**DOCUMENT TEXT**
__________________________________________________
The Pain


This post provides information on how to make an Ralink wireless card on Linux work with an old Netgear router. It’s also a bit of a rant, so if you’re not into the details skip to the end.

So I’ve got some old hardware. A Compaq PC, heavily upgraded to 512MB RAM and running Ubuntu, but still well over a decade old. A Netgear WGT624 V3 router, which is pretty old, but not a decade ancient. And a pretty close to a decade old laser printer. They’re all in the second bedroom and most of the house runs off the wireless (two phones, three laptops, roku) but the PC is still wired via a long-ass CAT 5. The printer is connected to the PC, which acts as a print server. It’s all ancient, but the house can print so all is good.

Nearly two years ago, the wife asks me if I can get rid of the long-ass CAT 5 snaking through the second bedroom and I say “No problem.” Thusly, my journey to hell begins. I bop off to the local computer mart and purchase a PCI wireless card for $10-15 – making sure the box says it’s Linux compatible. I install it, boot the PC, and – nothing.

Now, I’m used to this. I’ve become increasingly impressed with Linux distros. Back in the day, you had to install them with a blow torch and Crazy-Glu, but no longer. Mint and Ubuntu have made me soft. I remember when getting video going on the simplest install meant hours poking in /etc. But, as I say: no longer. So I was pretty confident I could make this work.

The first weekend pretty much resulted in finding this post.

That was a big step forward. I’m in shock that I’m compiling drivers, but what-the-hey. However, still no connection. I give up for a month or so. The CAT 5 lives on.

So I get pissed off and decide to burn another weekend. I manage to connect to a nearby ‘open’ wifi connection. (It’s low strength and intermittent, so I can’t really use it ‘for realz’.) But it tells me that the problem is the combination of my wifi card and my router. All my other devices connect to my router fine. And my wifi card connects to the nearby open wifi fine. This is awkward.

Any normal person would at this point:

  • Buy a new network attached printer.
  • Buy another network card that actually works with Linux.
  • Buy a real PC that can connect wirelessly natively.

As an alternate tactic, I installed wireshark on one of the laptops and started analyzing wireless frames. This is crazy talk. I know next to nothing about networking and absolutely nothing about wireless networking. Nonetheless I figured out the router was not responding to an ‘Association Request’ frame, which resulted in this exchange.

Well. So much for that. A year and a half passes. The CAT 5 lives on.

We recently buy a new bed, which results in a bedroom swap and a requirement to have the PC move into a different bedroom from the router. So I can string CAT 5 through the two bedrooms and across the hall in front of the bathroom (i.e., get divorced), resort to one of the cop-outs above, or make the damn wireless card work.
__________________________________________________
**STATED GOAL 1**
In the post above about the Linux wireless card, which Netgear router model does the writer own?
**STATED GOAL 2**
In the wireless card post above, how did the writer conclude that the problem came from the combination of the wifi card and the router? Explain in one to three sentences.
**STATED GOAL 3**
Carry on the post about making the wireless card work with the old router, beginning right after its final sentence.

**DATA EXCERPT**
__________________________________________________
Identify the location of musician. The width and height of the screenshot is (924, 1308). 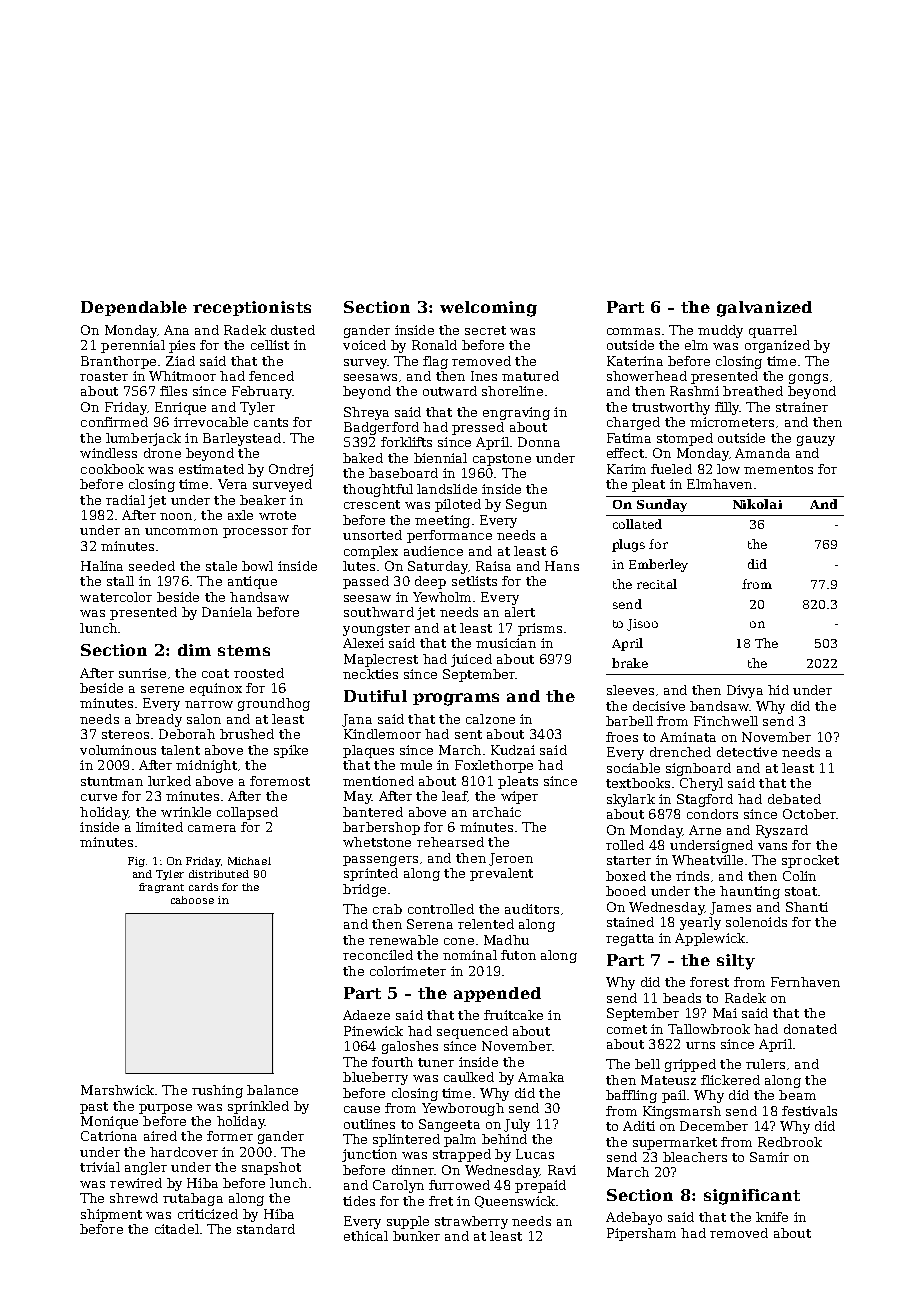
__________________________________________________
**WRITTEN ANSWER 1**
A Netgear WGT624 V3.

**WRITTEN ANSWER 2**
The writer got the card to connect to a nearby open wifi network, so the card itself could work. All the other devices in the house connected to the router without trouble, which left the pairing of that card with that router as the cause.

**WRITTEN ANSWER 3**
Having said that, I’ve got another option. I’ve got a Windows 7 (Starter) netbook that I don’t really use so I decide to use that as a print server. I quickly find out that BillG has intentionally crippled it so I’m screwed. I look into installing something else on it (Jolicloud, apparently) but that looks as evil as what it would replace, so I’m back to square one.

I start reading the wireless driver source this morning and realize that the ‘Extended Capabilities’ section in the Association Request should only be sent in 802.11n, which I think I’ve disabled in the make settings (in the usual random attempts to get things to work.) However, after some poking, it turns out that ‘make clean’ doesn’t actually clean and leaves settings detritus around. I’m well on my way now.

A fresh install of the driver source code, turn off the 802.11n defines and I’m ready to roll! Except it won’t compile. The source seems to want 11n to be turned on. With much trepidation I start ‘ifdefing’ the source. An hour later and it compiles and – lord be praised – it works.

Nearly two years in and the network card and wireless printer sharing work.

So who should I blame for this abomination? Well, partly me. I could easily have bought newer hardware which would have almost certainly worked. Netgear? It certainly would be nice if their routers had some log level that wasn’t ‘fail silently’. Ralink? Absolutely! That’s the last thing I buy from them. I have to modify their drivers to get the card to connect to a standard (albeit somewhat old) router? Give me a break.


If you have an old router (802.11n incompatible) and want to connect from Linux via an Ralink card, read the hyperborea link above and apply the attached patch to the driver source. (Rename .xls to .patch. WordPress hates me.)

Good luck. It seems you’ll need it.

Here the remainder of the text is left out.